Looking for miniature pavement sheets at our local model railway dealer, we
eventually bought the BRAWA set art.no.
2805. At home we read on the package that we had allegedly purchased cobblestone sheets - can you imagine
The package (see-through plastic bag with cardboard strip) doesn’t provide you with much information, but allows you at least to see the product before purchase. We don’t know why the sheets were pretty bent; maybe it was the result of the bag hanging on a presentation hook for a longer time. Nevertheless, gluing them to a wooden board (diorama or model railway layout) won’t cause bigger problems thanks to the sheet being very thin.
But, using the
BRAWA cobblestone sheet, would a street in the historic centre of a town or city really look as authentic and
medieval as desired by the modeller (and the councillors of the miniature urban area)? Apart from the fact that
the cobblestones look rather like big modern paving slabs, alas, they are identically shaped and perfectly arranged
BRAWA recommends in the leaflet (we have translated the German text): ‘The application of dark grey paint which is being removed with a damp cloth immediately will increase the realistic appearance [of the cobblestones, editor’s note]’. At least, depending on the lighting situation, the paving looks three-dimensional even without the suggested treatment. But compared to real cobblestones, the miniature stones can’t be called ‘true to scale’ by any means because of their huge size.

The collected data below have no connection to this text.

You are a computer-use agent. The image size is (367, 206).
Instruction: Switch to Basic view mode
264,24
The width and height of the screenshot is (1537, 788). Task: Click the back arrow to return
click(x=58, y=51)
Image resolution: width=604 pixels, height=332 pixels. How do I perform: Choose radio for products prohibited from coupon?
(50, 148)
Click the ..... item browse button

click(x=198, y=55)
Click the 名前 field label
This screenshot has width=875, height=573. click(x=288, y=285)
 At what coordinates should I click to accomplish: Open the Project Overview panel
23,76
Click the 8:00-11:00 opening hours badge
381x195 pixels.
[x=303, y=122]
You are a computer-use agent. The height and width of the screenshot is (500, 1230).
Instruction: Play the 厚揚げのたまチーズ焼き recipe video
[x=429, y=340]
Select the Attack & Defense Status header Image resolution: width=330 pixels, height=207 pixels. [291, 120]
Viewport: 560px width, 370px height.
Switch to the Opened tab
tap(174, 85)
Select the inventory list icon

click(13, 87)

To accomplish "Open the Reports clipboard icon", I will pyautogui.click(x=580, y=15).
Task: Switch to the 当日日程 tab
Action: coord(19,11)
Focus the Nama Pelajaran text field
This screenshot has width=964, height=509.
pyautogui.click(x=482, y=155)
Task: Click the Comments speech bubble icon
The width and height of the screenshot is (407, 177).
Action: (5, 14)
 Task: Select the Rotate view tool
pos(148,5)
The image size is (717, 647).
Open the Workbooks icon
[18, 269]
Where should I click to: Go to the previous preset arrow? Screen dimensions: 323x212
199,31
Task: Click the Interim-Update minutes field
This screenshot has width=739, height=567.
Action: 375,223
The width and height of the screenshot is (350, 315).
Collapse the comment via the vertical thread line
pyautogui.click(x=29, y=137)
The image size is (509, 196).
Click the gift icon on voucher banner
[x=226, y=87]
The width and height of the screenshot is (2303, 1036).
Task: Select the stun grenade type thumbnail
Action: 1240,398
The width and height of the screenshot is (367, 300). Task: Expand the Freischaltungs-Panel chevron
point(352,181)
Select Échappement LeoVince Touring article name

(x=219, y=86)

When we have to judge on the originality of the tested product, the cobblestone sheets don’t score big either because every
major manufacturer of model railway accessories has got paving solutions in their product range.
Let’s have a closer look at the manhole cover which can be found once on each of the two sheets. Its real size would be 90 cm (approx. 3 ft), as if it had to guide monsoon rainfall into the urban sewerage system regularly. Apart from that, its big slots would present an extreme danger to Preiser children on their way to school.
By the way, the few burrs near the manhole cover (see our first photo) as well as on the back of the sheets can be easily removed with a sharp knife and some sanding paper.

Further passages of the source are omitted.